▶ _Work order_:
Please restate the records below word for word, leaving out every picture.

▶ _Supplied data_:
-- Opening Marker --

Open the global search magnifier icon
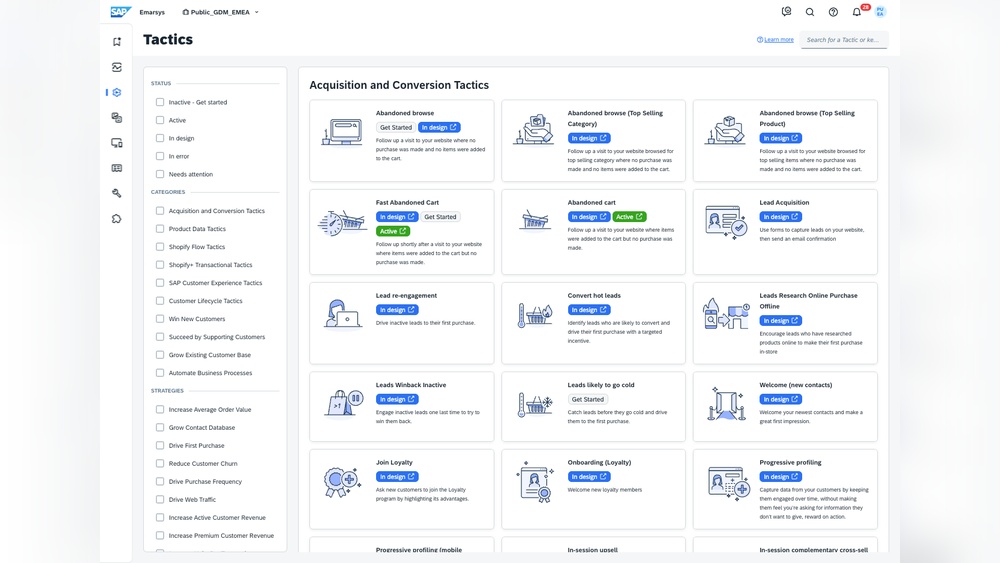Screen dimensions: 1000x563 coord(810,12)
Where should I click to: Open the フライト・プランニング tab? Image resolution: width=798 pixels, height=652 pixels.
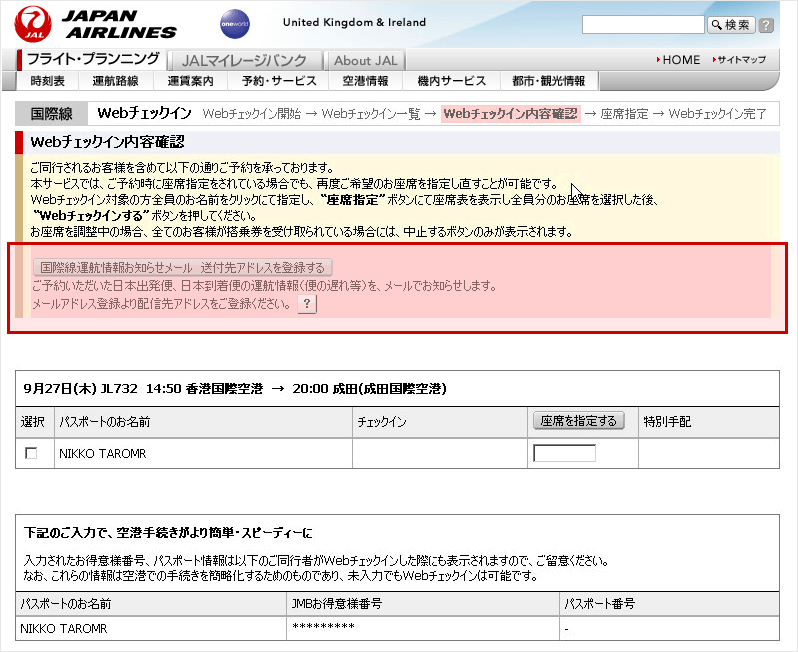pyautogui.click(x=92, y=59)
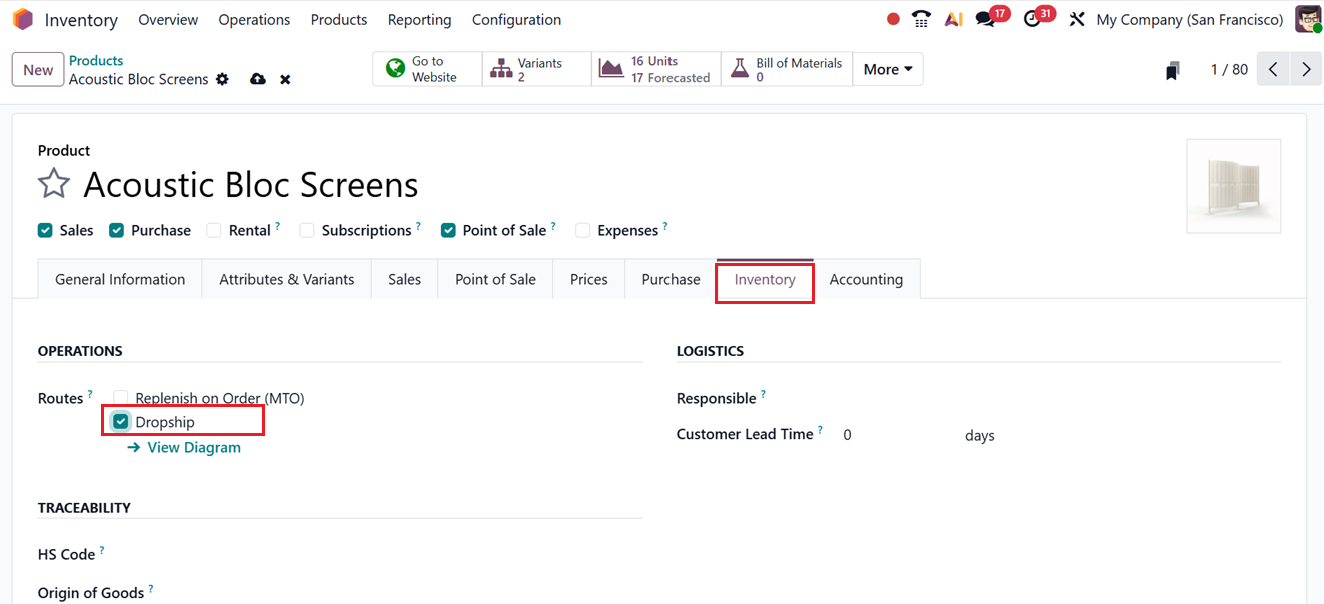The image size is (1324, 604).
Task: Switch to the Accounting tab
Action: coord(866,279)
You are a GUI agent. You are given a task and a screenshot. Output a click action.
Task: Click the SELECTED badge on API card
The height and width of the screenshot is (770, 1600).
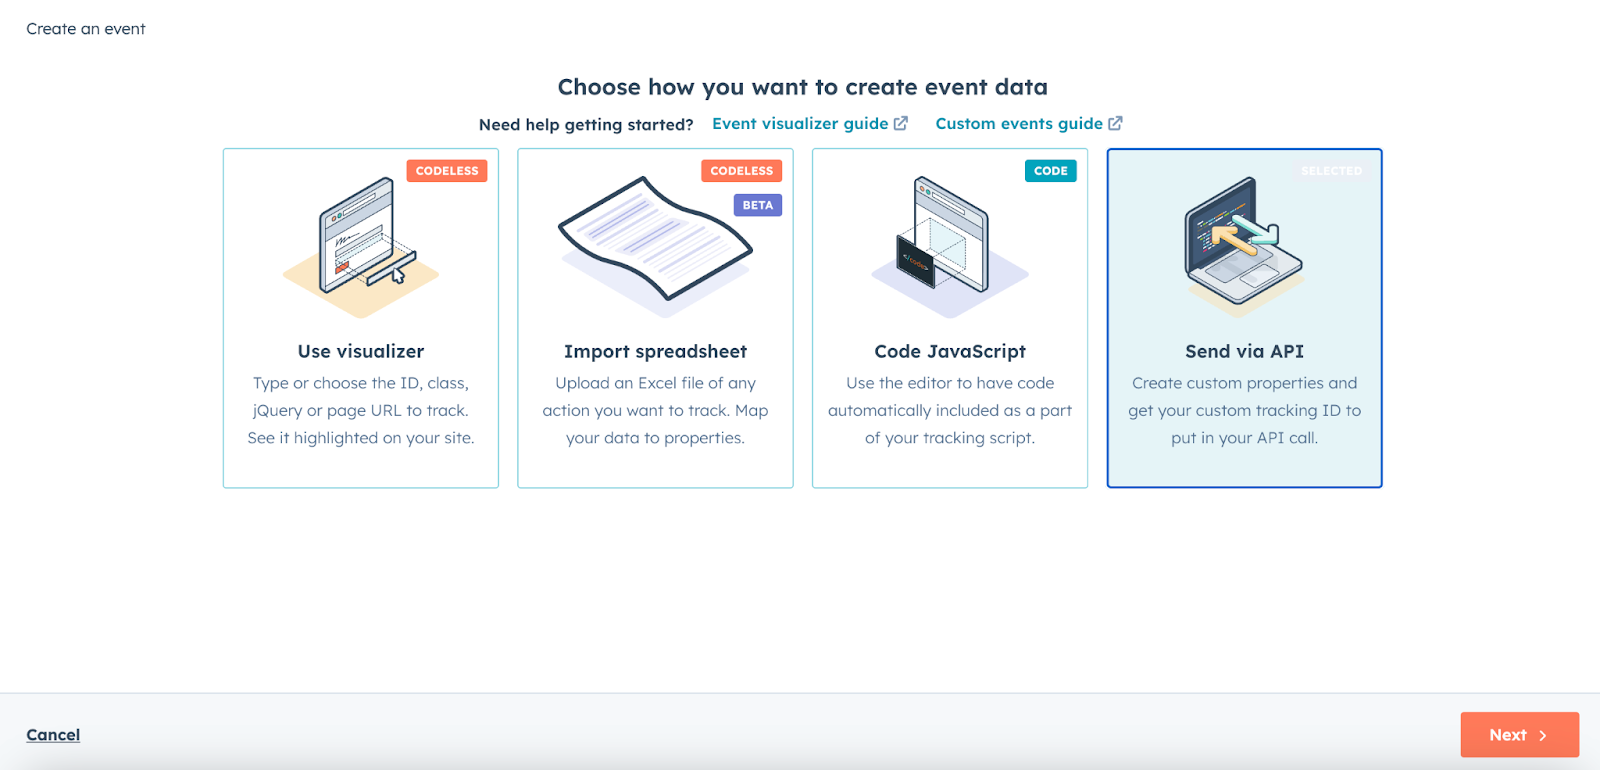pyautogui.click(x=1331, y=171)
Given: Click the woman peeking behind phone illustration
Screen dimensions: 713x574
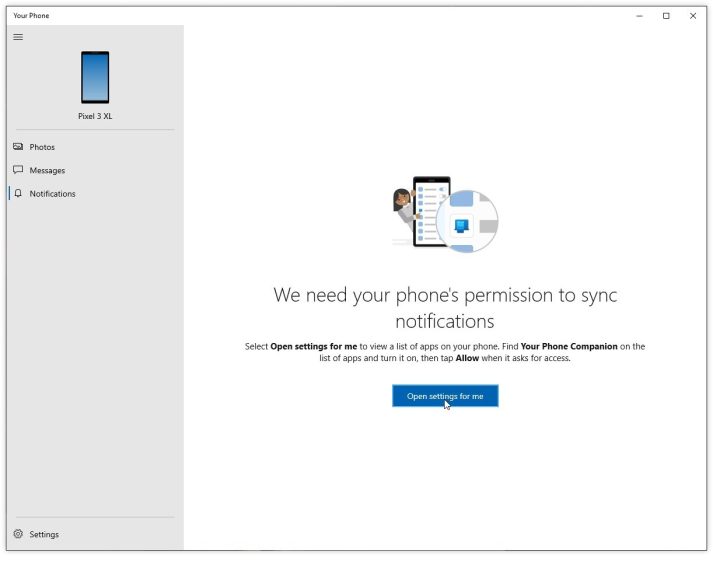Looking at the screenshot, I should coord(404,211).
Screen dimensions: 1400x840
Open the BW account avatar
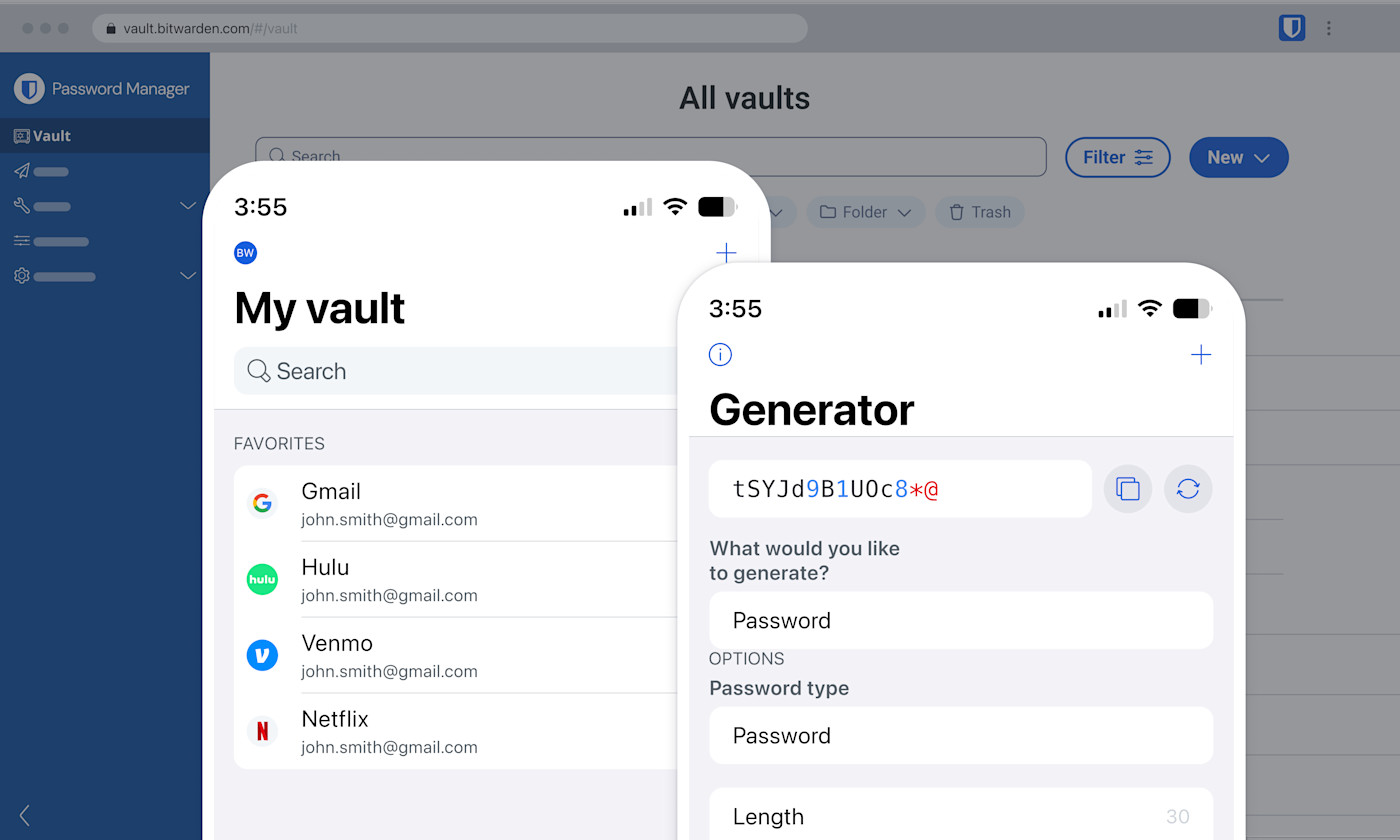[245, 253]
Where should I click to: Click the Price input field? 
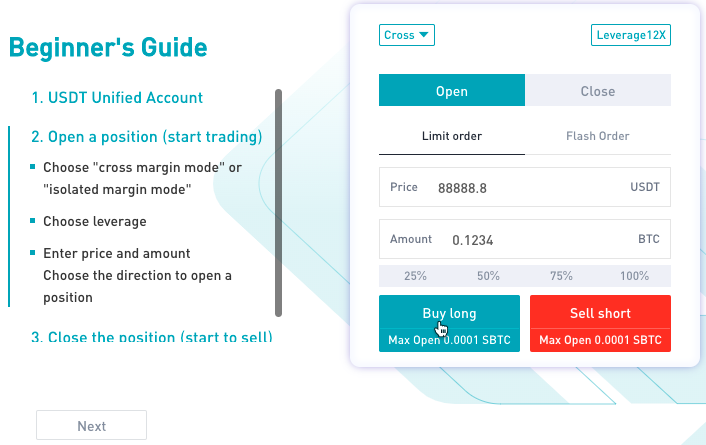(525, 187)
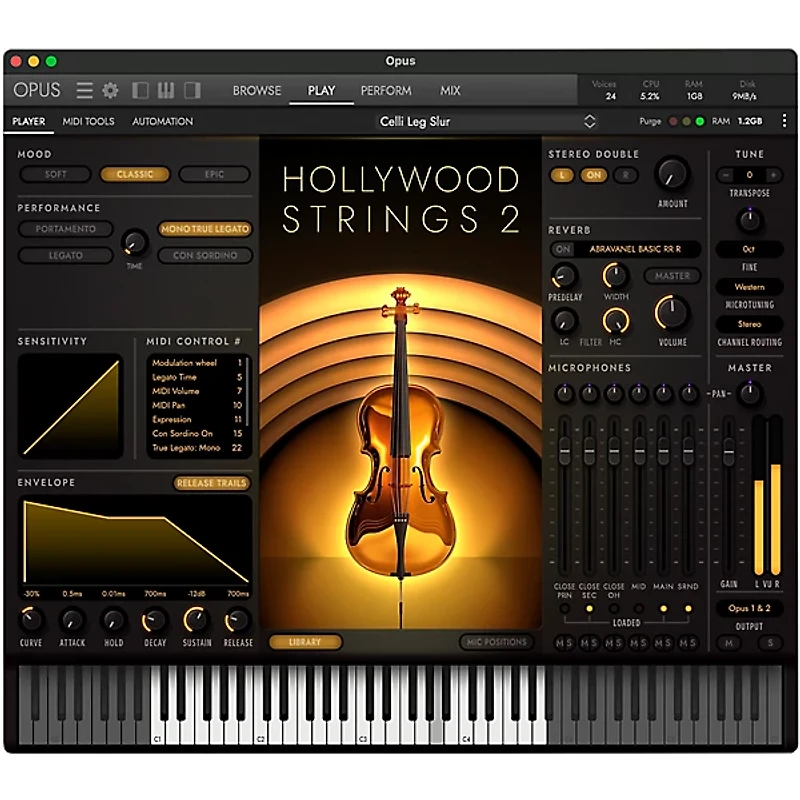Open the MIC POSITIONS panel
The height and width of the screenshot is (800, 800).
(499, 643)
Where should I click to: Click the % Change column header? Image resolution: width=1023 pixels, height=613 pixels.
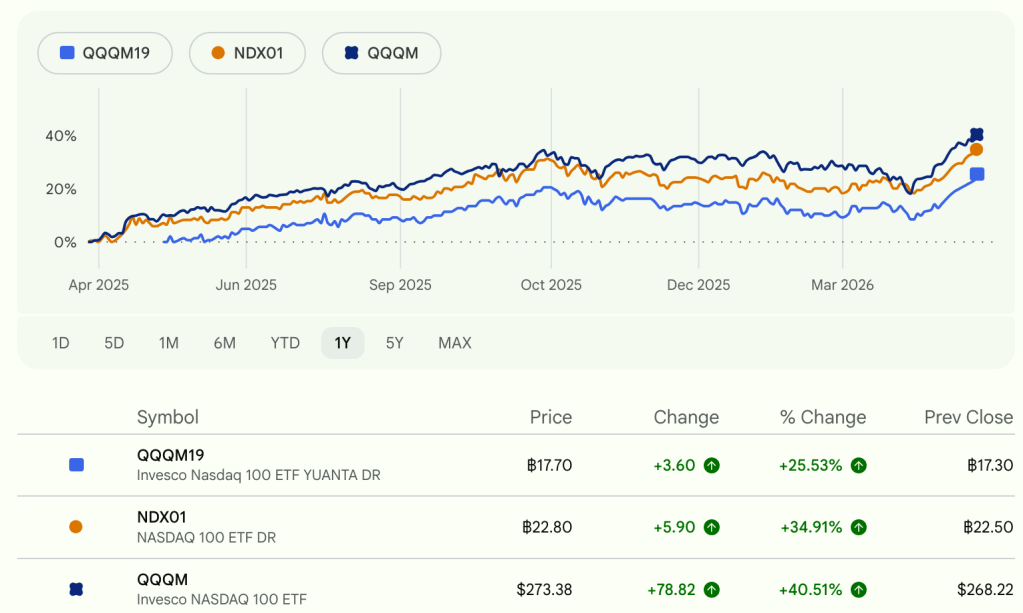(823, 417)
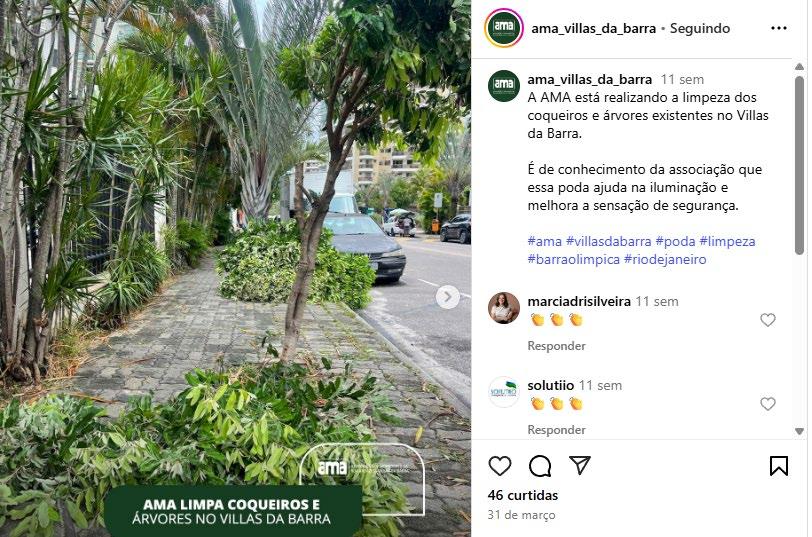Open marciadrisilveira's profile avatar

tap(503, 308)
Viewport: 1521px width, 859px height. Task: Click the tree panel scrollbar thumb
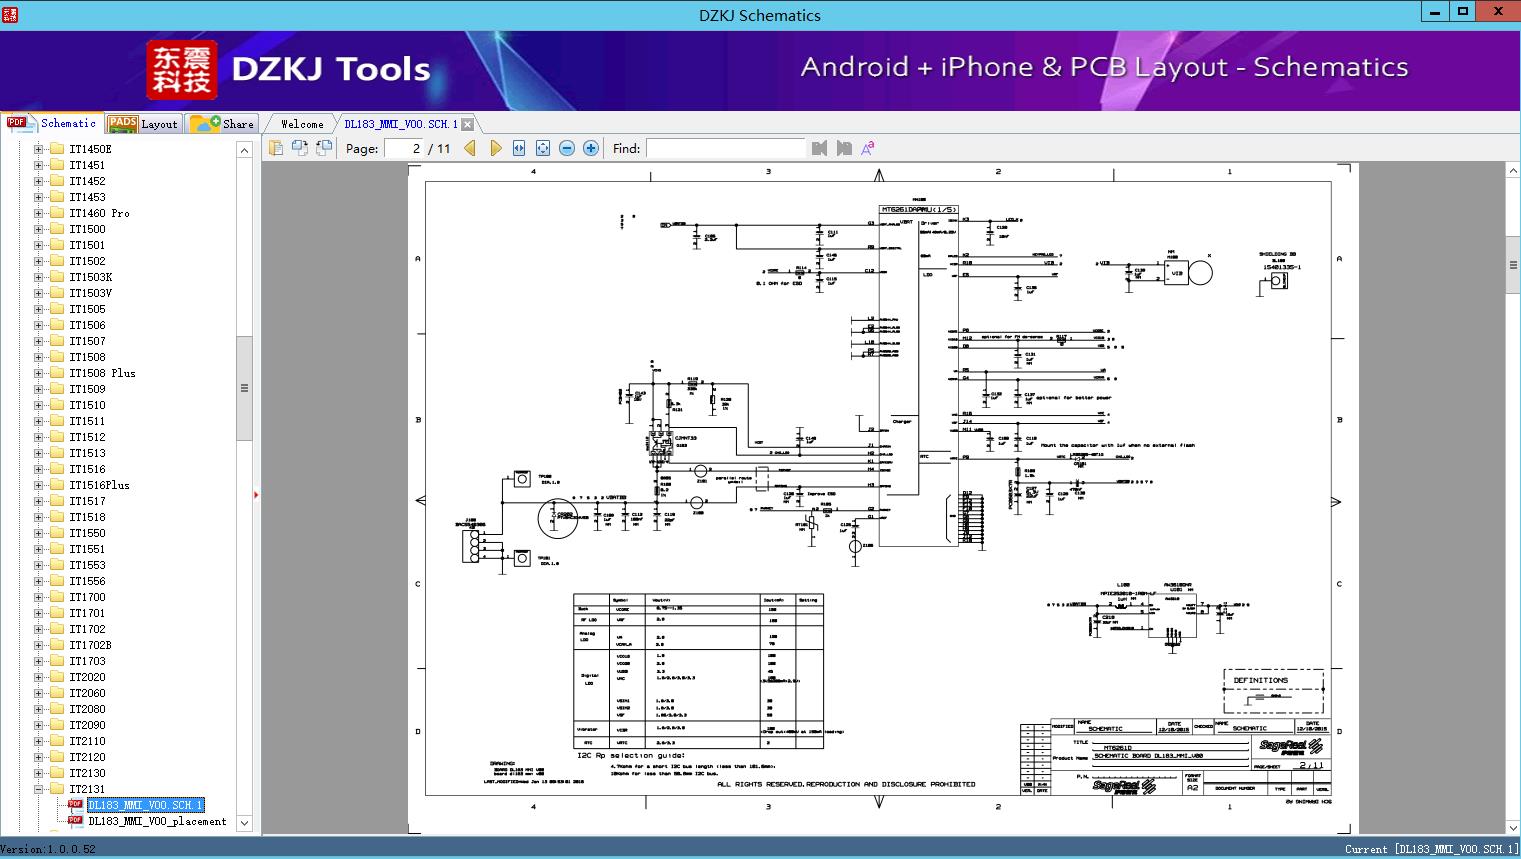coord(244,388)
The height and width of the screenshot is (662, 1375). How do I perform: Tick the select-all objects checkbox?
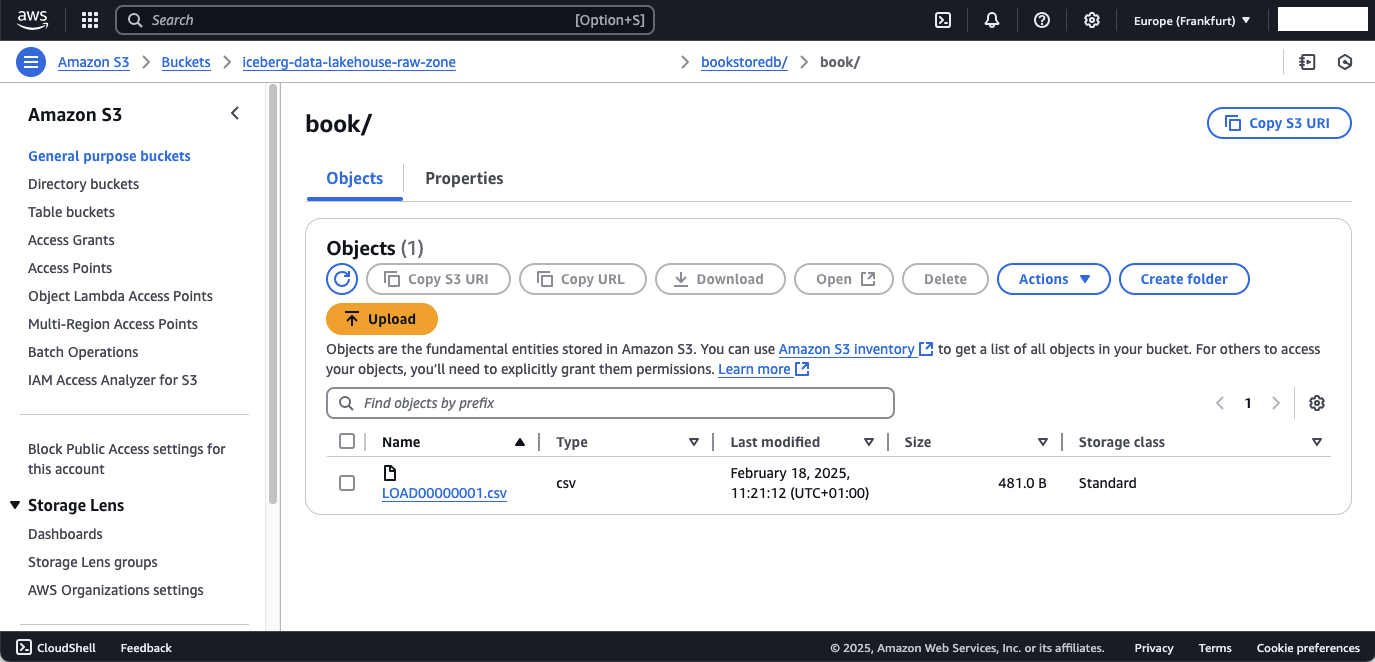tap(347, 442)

-- Closing Marker --

▶ _Response to the task_:
Open the global search magnifier icon
Screen dimensions: 1000x563 coord(810,12)
Where should I click to: Open the フライト・プランニング tab? Image resolution: width=798 pixels, height=652 pixels.
pyautogui.click(x=92, y=59)
The image size is (1324, 604).
Task: Switch to the Accounting tab
Action: coord(866,279)
You are a GUI agent. You are given a task and a screenshot. Output a click action.
Task: Click the SELECTED badge on API card
The height and width of the screenshot is (770, 1600).
pyautogui.click(x=1331, y=171)
Given: Click the woman peeking behind phone illustration
Screen dimensions: 713x574
Looking at the screenshot, I should coord(404,211).
Screen dimensions: 1400x840
Open the BW account avatar
[245, 253]
Where should I click to: Click the Price input field? 
(525, 187)
Open the MIC POSITIONS panel
The height and width of the screenshot is (800, 800).
(499, 643)
Where should I click to: Click the % Change column header? Image resolution: width=1023 pixels, height=613 pixels.
(823, 417)
Open marciadrisilveira's profile avatar

tap(503, 308)
Viewport: 1521px width, 859px height. Task: Click the tree panel scrollbar thumb
coord(244,388)
The height and width of the screenshot is (662, 1375). How do I perform: Tick the select-all objects checkbox?
tap(347, 442)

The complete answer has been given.